■ Exercise description ■
All pictures are to be dropped, and the remaining data set down exactly.

═════ Dataset records ═════

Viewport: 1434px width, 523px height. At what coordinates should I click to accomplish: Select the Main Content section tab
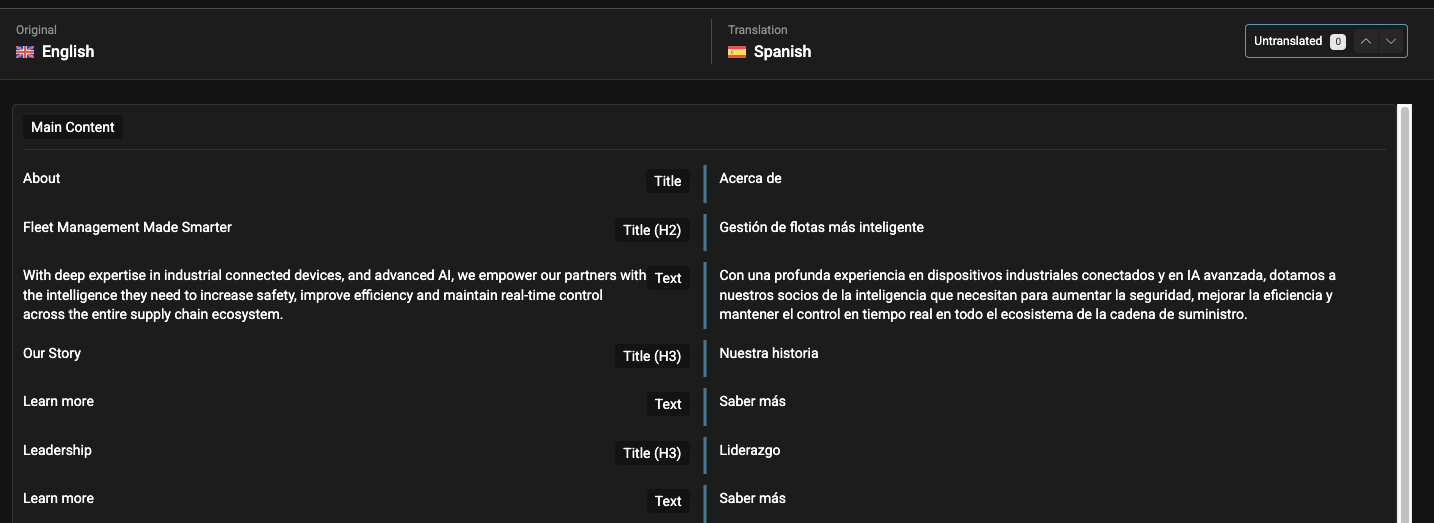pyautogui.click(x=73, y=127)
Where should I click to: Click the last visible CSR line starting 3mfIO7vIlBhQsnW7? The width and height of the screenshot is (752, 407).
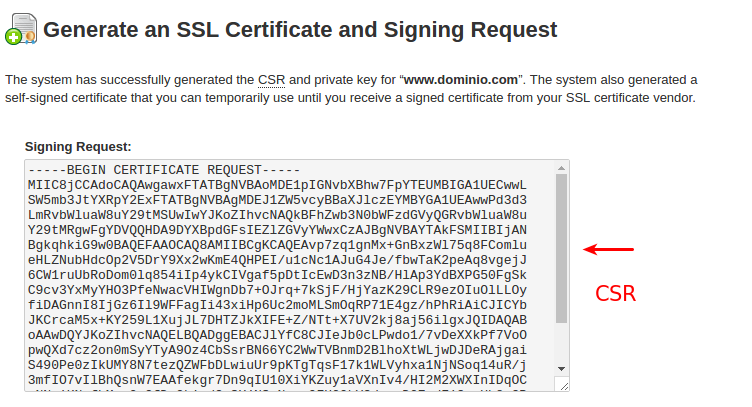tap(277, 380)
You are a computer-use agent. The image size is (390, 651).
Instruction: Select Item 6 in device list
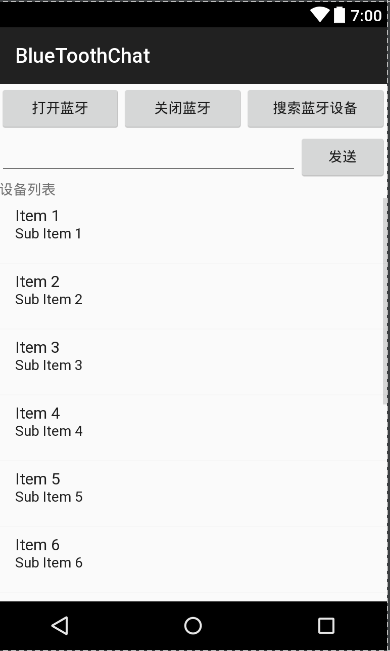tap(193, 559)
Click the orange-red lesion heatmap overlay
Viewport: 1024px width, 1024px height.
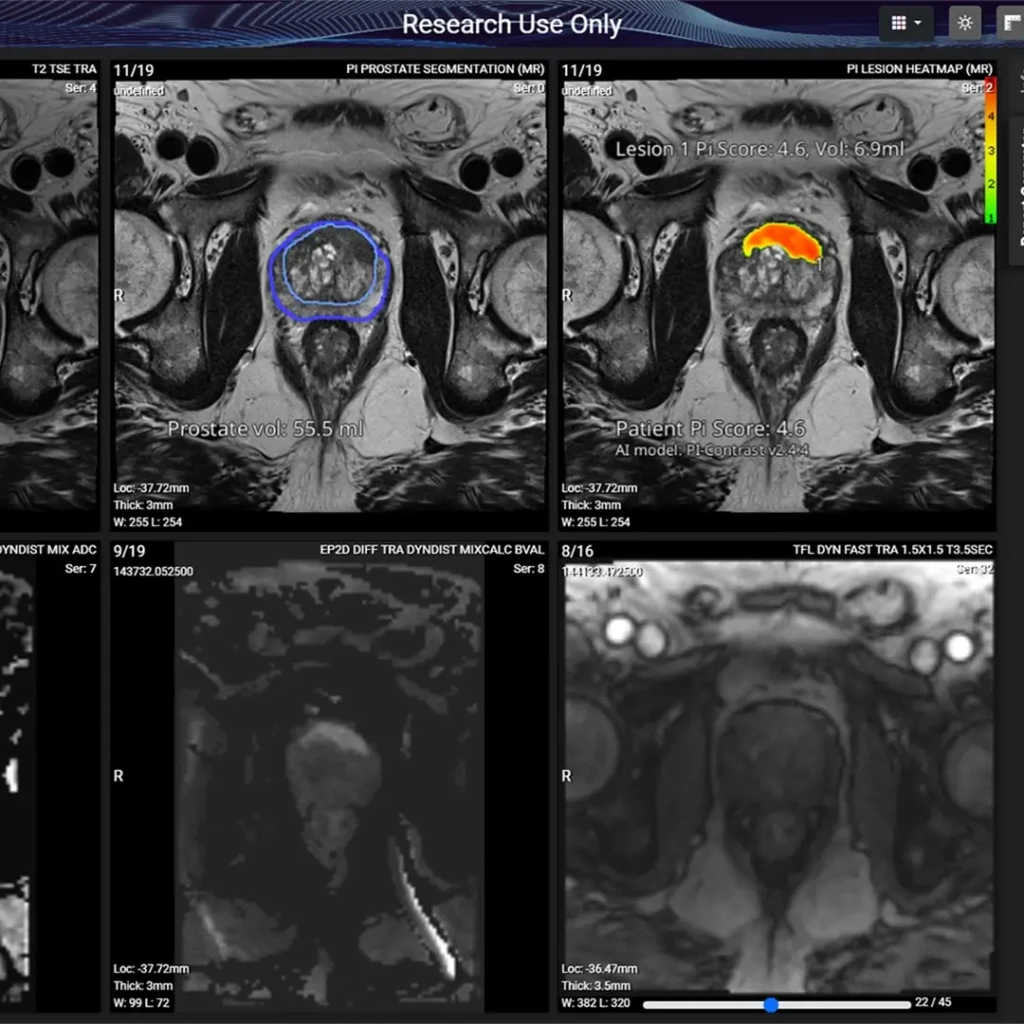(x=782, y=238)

═════

■ Written solution ■
Viewport: 1434px width, 523px height. At what coordinates should I click to accomplish: Select the Main Content section tab
pyautogui.click(x=73, y=127)
Where should I click to: Click the last visible CSR line starting 3mfIO7vIlBhQsnW7? The width and height of the screenshot is (752, 407).
tap(277, 380)
You are a computer-use agent. The image size is (390, 651).
Instruction: Select Item 6 in device list
tap(193, 559)
Click the orange-red lesion heatmap overlay
Viewport: 1024px width, 1024px height.
(x=782, y=238)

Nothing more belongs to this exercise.